Luego, ciertamente, el efecto de varias de sus obras puede parecernos bastante obtuso. Pero, ojo. Esto es por propia determinación. La urgencia para León era la comunicación:

 «Lo único que le pido al arte es que me ayude a decir lo que pienso con la mayor claridad posible. Que me ayude a inventar los signos plásticos y críticos que me permiten con la mayor eficiencia condenar la barbarie de Occidente. Es posible que alguien me demuestre que esto no es arte. No tendría ningún problema, no cambiaría de camino. Me limitaría a cambiarle de nombre. Tacharía arte y la llamaría política, crítica corrosiva, cualquier cosa.»

Ferrari fue un artista pobre hasta su restrospectiva en el 2004. Catapultada por la censura, su obra del 65 se volvió emblemática. Se puede hablar de rudimentarismo en una obra cuando la historia indica que la misma no pudo ser leída en su contexto de producción por los 40 años que siguieron a su nacimiento?

Ferrari evidenció, sin quererlo, el exceso del poder eclesiástico sobre la sociedad.

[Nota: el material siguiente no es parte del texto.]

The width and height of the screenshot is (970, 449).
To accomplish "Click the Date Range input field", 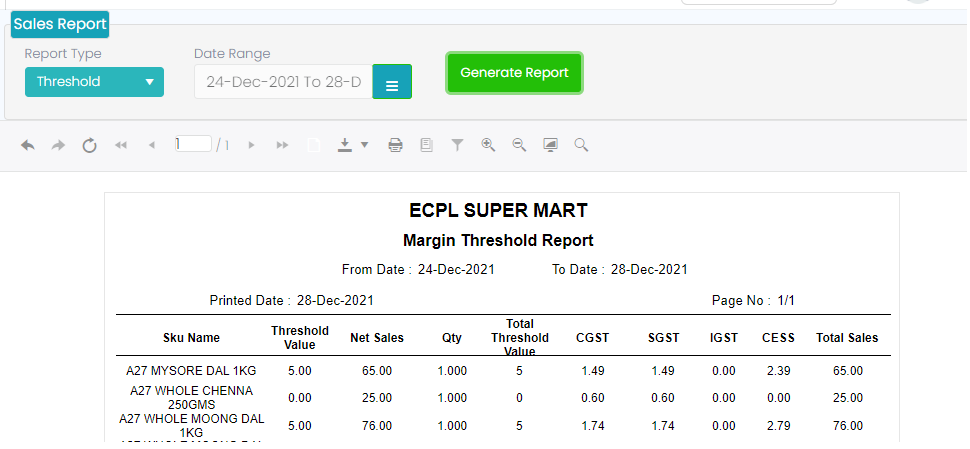I will tap(283, 82).
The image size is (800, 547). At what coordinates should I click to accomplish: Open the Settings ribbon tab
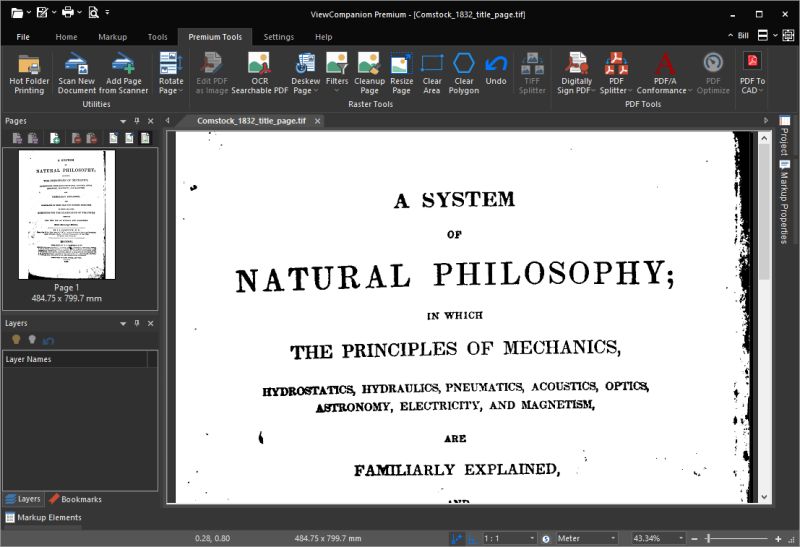(x=278, y=37)
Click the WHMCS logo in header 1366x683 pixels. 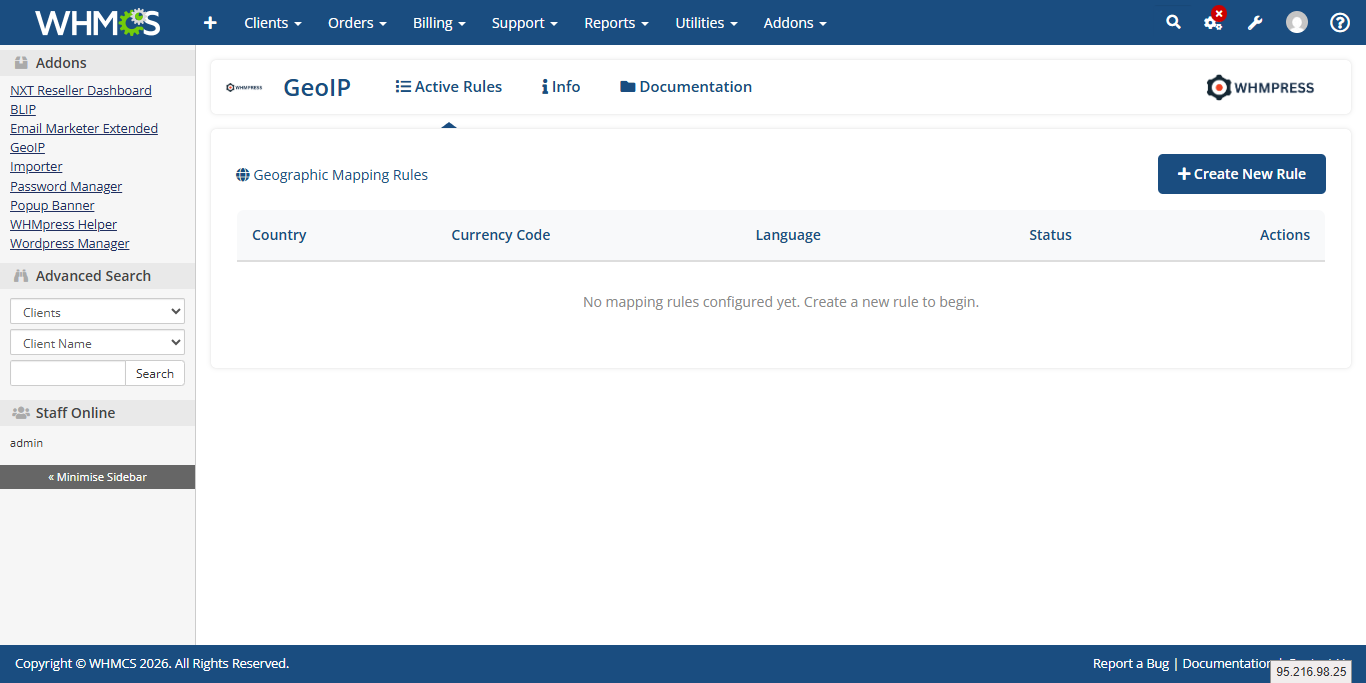97,22
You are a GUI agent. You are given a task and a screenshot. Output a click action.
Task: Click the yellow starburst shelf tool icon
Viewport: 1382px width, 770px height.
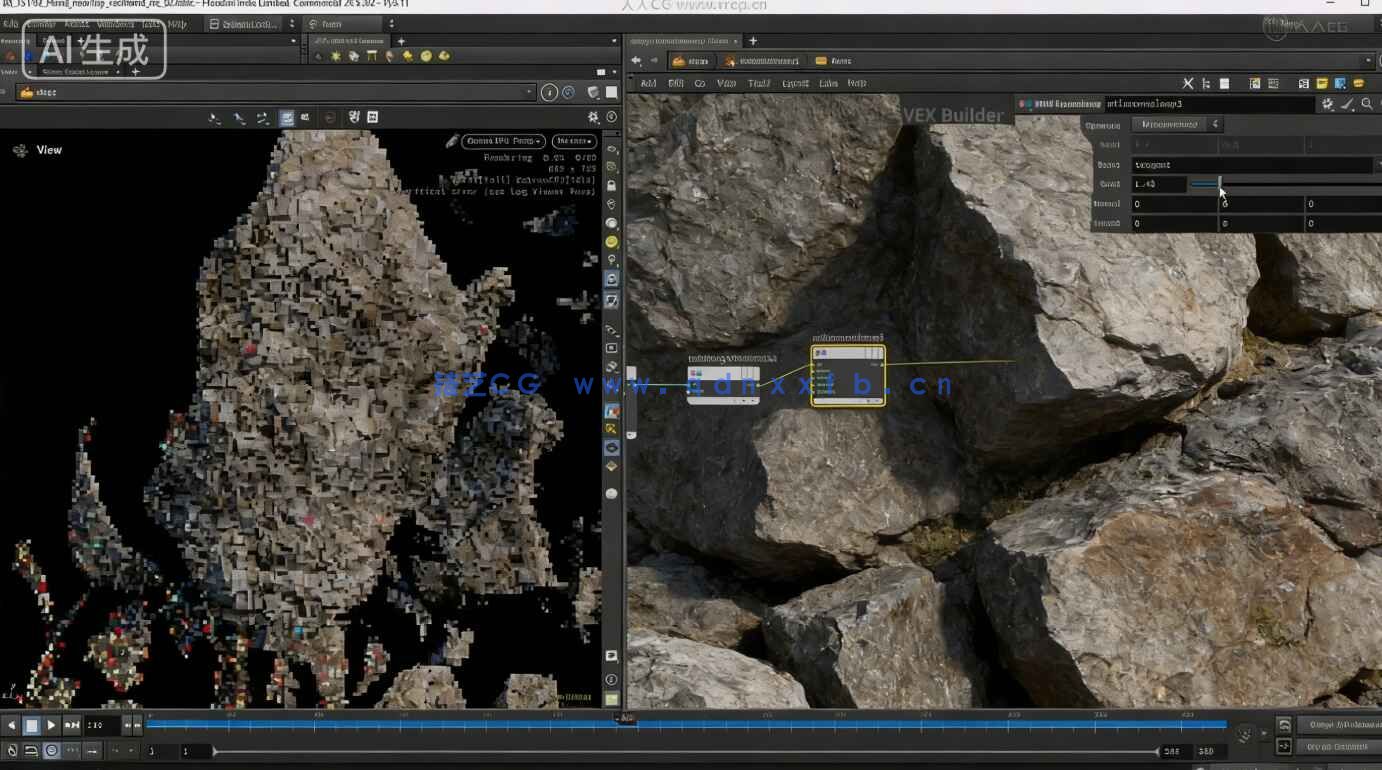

Y entendió algo que trasciende el arte: la censura y la represión no se rompen con sutilezas.

Por esto, La Civilización y bla bla bla es su obra más célebre, aquella que atacaron todos los gusanos dos minutos después de su muerte. Fue la misma que le valió un admirable score en el asunto de la vida de la fama. Estando esto resuelto, quedarán inexplorados miles de caminos más inciertos y subterráneos.  Otros pasos de su trabajo como artista, no tan literales y, por eso, no tan conocidos, no tan populares, no tan universales. Pero estos existen y pueden visitarse. Juan se quedará con el Papa y el gorila. Yo creo que me quedo con el «ama al prójimo como a ti mismo» escrito en braille, en aquella estampa japonesa de una mujer masturbándose.

Miles de caminos hay en este laberinto León, la pregunta es si están dispuestos a perderse en ellos antes de volver al hotel ////PACO.